• **BRIEF 1**
Answer these from the blog post about the mail carrier:
(a) What kind of mailbox setup does the writer's neighborhood share?
(b) Which catalog does the writer say they need?
(c) By what time does the writer need to get the expected check into the bank?
• **BRIEF 2**
Pick up the blog post about the mail carrier right after its final line and keep going in the same voice.
>> start EXTRACT
Wednesday, March 30, 2011

Neither Rain, Nor Sleet...

Our mail lady does not like me. We have a communal mail kiosk in our neighborhood and our Postal Serviceperson likes to come at different times of the day, I'm pretty sure just to piss me off. Many times, I'll pull up as she's filling the boxes, and cheerfully ask "Have you done my side?" *smiley smiley smiley don't piss off the postal employee* and she will mumble 'yes' or 'no' without even looking up.

But today, TODAY, bitch looks up at me, removes her sunglasses, rolls her eyes and says "Uhhhh, noooooo. And it's going to be awhile." Normally I only punch people in the neck in my mind, but today I was thisclose to having my first ever real life neck punch. I need my Land's End catalog, people!

"Well, could you just give me my mail? I'm expecting a check today and need to get it in the bank before 2. That's only about 20 minutes from now."

"MA'AM. I am sure you are aware that postal receptacles are GOVERNMENT property, and I am an agent of the UNITED STATES GOVERNMENT. We adhere to STANDARDS AND PROTOCOL from which we are not allowed to deviate!"
>> end EXTRACT
>> start DATASET SECTION
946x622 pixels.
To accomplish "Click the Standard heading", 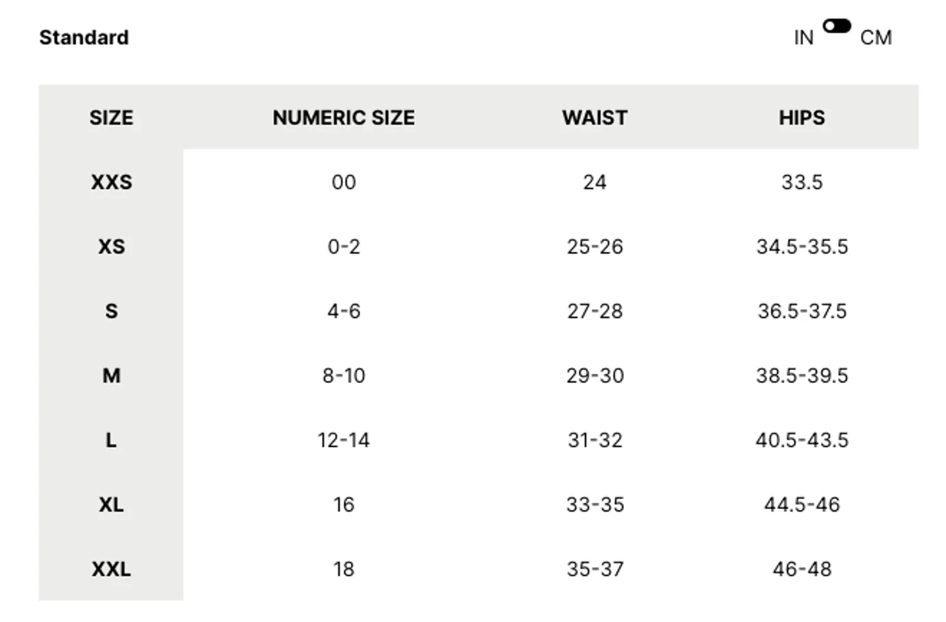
>> end DATASET SECTION
• **WRITTEN REPLY 1**
(a) A communal mail kiosk.
(b) The Land's End catalog.
(c) Before 2, which is about 20 minutes away.

• **WRITTEN REPLY 2**
I look in the mail bin and I can see my bundle of mail. With my name on it. Right there. I tell her as much and I kind of reach out in a gesturing manner toward the bin.

"MA'AM!" she snatches the bin backward and then slams it on the sidewalk. "Are you aware that tampering with mail is a FEDERAL OFFENSE punishable by possible jail time?" Her face is beet red at this point, and her lips are kind of quivering. I laugh, because she's so ridiculous. I say as much.

"You are being ridiculous. I just asked for my mail." I kind of raise my hands in the widely recognized international symbol for what the fuck and she gets all Oscar de la Hoya on me, bowing up and raising her fists.


Holy smokes, I am about to throw down with the mail lady!

And then she farted. A big, wet, loud, trumpeter fart. It threw me off mentally, and her first punch caught me unawares - a glancing blow to the chin.

"My GOD! My GOD!" I stammered. "What is wrong with you?" She rared back again but I was anticipating it this time and handily dodged her ham fist. I have watched a fair amount of UFC fights, so I did a leg sweep and proceeded to ground and pound her ass. She was panting and sweating, the seams of her blue polyester postal pants being stretched to their limit as she kicked furiously. I took a orthopedic shoe to the right side of my head, but the thick soles did little damage. Hush Puppies are not known for their usefulness in a brawl.

I hit her with short, brutal jabs, each one punctuated with a USPS reprimand - "INSUFFICIENT ADDRESS!" I yelled. "POSTAGE DUE!" The spittle flew from my lips. And as the flurry of blows slowed, she looked at me, her eyes begging for mercy.

"I'm a government employee." she gasped.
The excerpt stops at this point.